Continue the text on early puberty and how to support kids going through it, starting after its last sentence.

## Text section
******

The conversation around puberty happening earlier is not new. And you won’t be surprised to hear it always gets blamed on the childhood ob*sity epidemic.
Here is (friend of the newsletter and brilliant feminist scholar!) Elizabeth Kissling discussing the leap from younger puberty to fat-shaming for Ms. Magazine back in 2010.
Elizabeth references the concerns that earlier puberty is linked to increased breast cancer risk, and I appreciate the work Frank Biro, MD is doing on that question.
Especially because, when I interviewed Dr. Biro for Scientific American in 2019, he quickly steered away from blaming weight in our conversation, to say: “What we need to ask is, why has BMI gone up?” Yes. Weight changes are often (but not always!) a symptom of something else. Look for the something else and leave kids’ body size alone.
How Do We Support Kids in Puberty?
Whenever puberty happens, kids start getting the message that their body is wrong and possibly unattractive, and yet also ready to be sexualized in a way that may not feel remotely true.
There is some research suggesting that the earlier this starts, the more stress kids feel. (Which seems obvious? If we aren’t good at navigating puberty at the so-called normal time, we are obviously terrible at it when it catches us by surprise?)
But I also want to shout out this study, which followed up with girls who started puberty early a year later and concluded that the kids are alright. (Their mothers, on the other hand!)

******

## Data for review
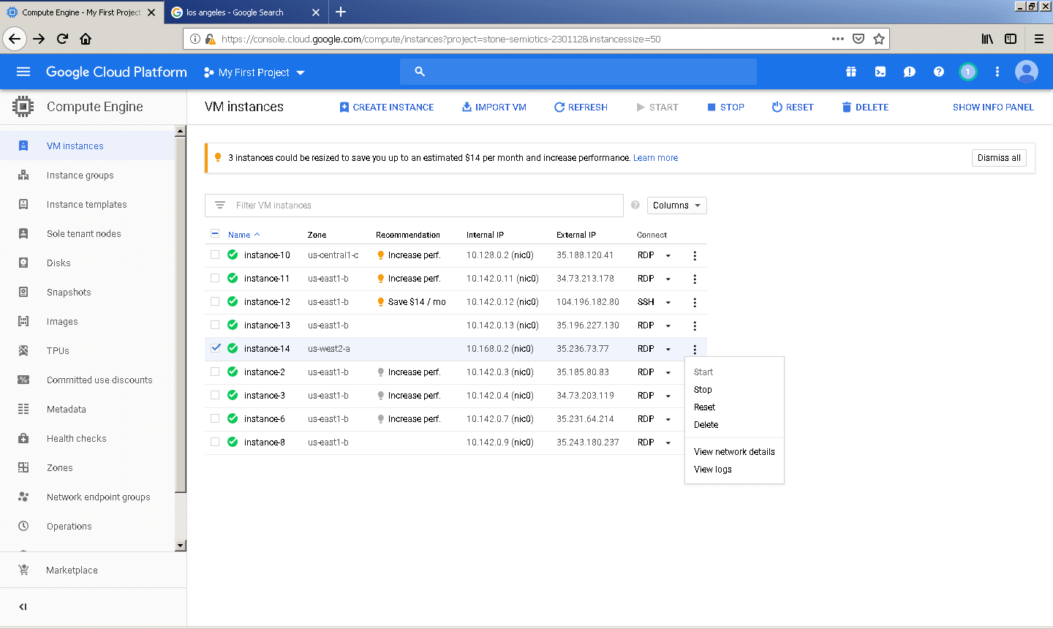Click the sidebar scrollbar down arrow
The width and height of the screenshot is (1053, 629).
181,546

******

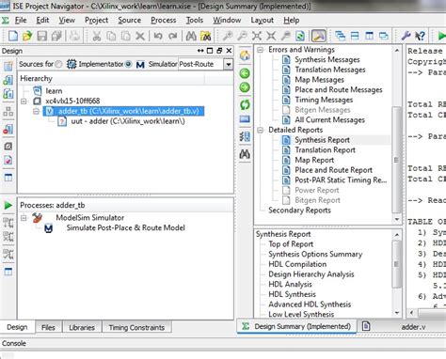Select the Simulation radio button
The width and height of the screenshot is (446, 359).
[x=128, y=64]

******

## Output of the exercise
More Puberty Feelings
Well, not just puberty, but here’s a feature I wrote about menstrual taboos for Scientific American (also in 2019).
I love Devorah Heitner’s beautiful essay on her mother’s body and her own.
Patrick Burleigh’s experience of precocious puberty at four, and the agonizing decision of whether to prevent it for his own kids.
Carolita Johnson, from puberty to menopause.
Books For Kids
I don’t think we’ve got the perfect, fully weight-inclusive, sex positive, gender affirming puberty book yet. But all of these come pretty close.
Celebrate Your Body (And Its Changes Too!): The Ultimate Puberty Book For Girls by Sonya Renee Taylor. (I absolutely adore Sonya’s work and this book, although the nutrition chapter is one to approach carefully – there is some shaming of processed foods that feels very out of step with the rest of the book.)
(There is also a sequel, but I haven’t read it yet/Sonya is not an author.)
Love Your Body by Jessica Sanders (this one is for girls, but she’s also got one for boys out in the UK and hopefully one day here.)
More Than A Body: Your Body Is An Instrument, Not An Ornament by Lexie and Lindsay Kite. (The Kite sisters came up a ton in our recent thread about redefining beauty. Their work is so important, especially in conservative Christian and Mormon communities with strict standards about girl bodies.)
The Body Image Book for Girls: Love Yourself and Grow Up Fearless by Charlotte Markey. (Some talk of “balance and moderation” in the food section, but also great debunking of many diet culture myths.)
Sex Is A Funny Word: A Book About Bodies, Feelings and YOU by Cory Silverberg. (A great, gender-inclusive introduction to sex, consent, masturbation, gender identity and so much more.)
It’s Perfectly Normal: Changing Bodies, Growing Up, Sex and Sexual Health by Robie H. Harris. (I like this whole series of books about bodies and sex for kids of all ages, but they aren’t particularly gender-inclusive and don’t include any meaningful discussion of body size diversity.)
PS. I’ve also covered fat positive middle grade and YA novels and picture books.
Being told (and repeating) "your body stops growing after puberty" is one of the most damaging lies we can and have tell our selves and our children. It sets us all up to revere the physical for of a 13-15 year old in perpetuity.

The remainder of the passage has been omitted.